Since 2015, we’ve built the Shakepay app to make buying and earning bitcoin fast, easy, and secure. In 2022 we launched the Shakepay Card, letting users earn bitcoin rewards when they shop. More than one million Canadians use Shakepay to grow their bitcoin savings and take control of their financial future. We’re regulated across all Canadian provinces and territories and backed by $44 M from renowned venture capitalists.

Security is a company‑wide responsibility, supported by a small, high‑impact team focused on protecting customers, systems, and data while enabling product velocity and business growth. The team works closely with Engineering, Risk, Compliance, and Product to design pragmatic controls, respond to incidents, and continually improve our security posture in a regulated fintech environment.

We’re looking for a Staff Security Engineer to help safeguard Shakepay’s infrastructure, products, and customer data.

In this role you’ll be a hands‑on contributor across operational security, incident response, and enterprise security, while also acting as a trusted partner to engineering teams. You’ll design and implement security solutions that balance risk reduction, customer experience, and product growth.

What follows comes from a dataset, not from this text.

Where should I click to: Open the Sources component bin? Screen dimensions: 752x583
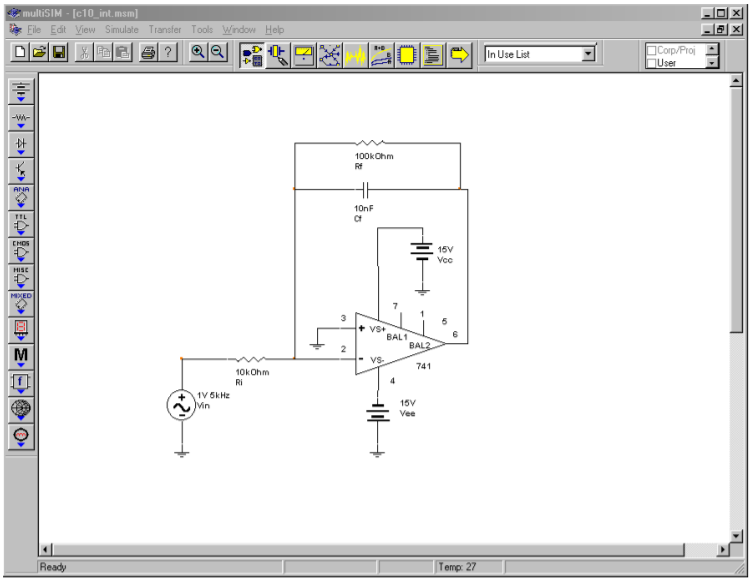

This is not a management role, but it carries strong expectations around technical leadership, mentorship, and ownership. You’ll report to the Head of Security.

• Design and drive security solutions across product and internal applications
• Conduct threat modeling for existing systems and new product initiatives
• Partner with engineering teams to embed security into development and delivery workflows
• Mentor engineers and share security best practices across the organization
• Build, tune, and automate security alerts, detections, and response workflows
• Participate in and help lead incident response as part of the on‑call rotation
• Support governance, compliance, and regulatory efforts (SOC 2, ISO 27001, PCI, etc.)
• Manage relationships with internal stakeholders and external security vendors

• 7+ years of experience building and maintaining secure applications with 3+ years in a security role
• Strong experience in application security and best practices
• Ability to build and automate tools and processes to scale capacity across security and engineering
• Experience working in cloud environments (AWS preferred)
• Hands‑on experience with incident response and on‑call rotations
• Strong communication skills and a clear sense of ownership
• Experience working in fintech, crypto, or other regulated environments (bonus)
• Exposure to product security and influencing product design
• Experience with offensive security or vulnerability research
• Experience or passion about artificial intelligence
• Knowledge of bitcoin and excitement to learn more
• Comfort using Git/GitHub for collaboration and process management

• Experience working in fintech, crypto, or other regulated environments
• Exposure to product security and influencing product design
• Experience with offensive security or vulnerability research
• Experience or passion about artificial intelligence
• Knowledge of bitcoin and excitement to learn more
• Comfort using Git/GitHub for collaboration and process management

• Help shape the future of money: Be part of a team that's revolutionizing financial services in Canada.
• Impact millions: Our potential for growth is massive. Help us bring Shakepay and bitcoin to all Canadians.
• Grow your career: We offer programs to encourage continuous learning, growth, and development.
• Ideas, not titles: We want the best ideas to shape our future, no matter where they come from.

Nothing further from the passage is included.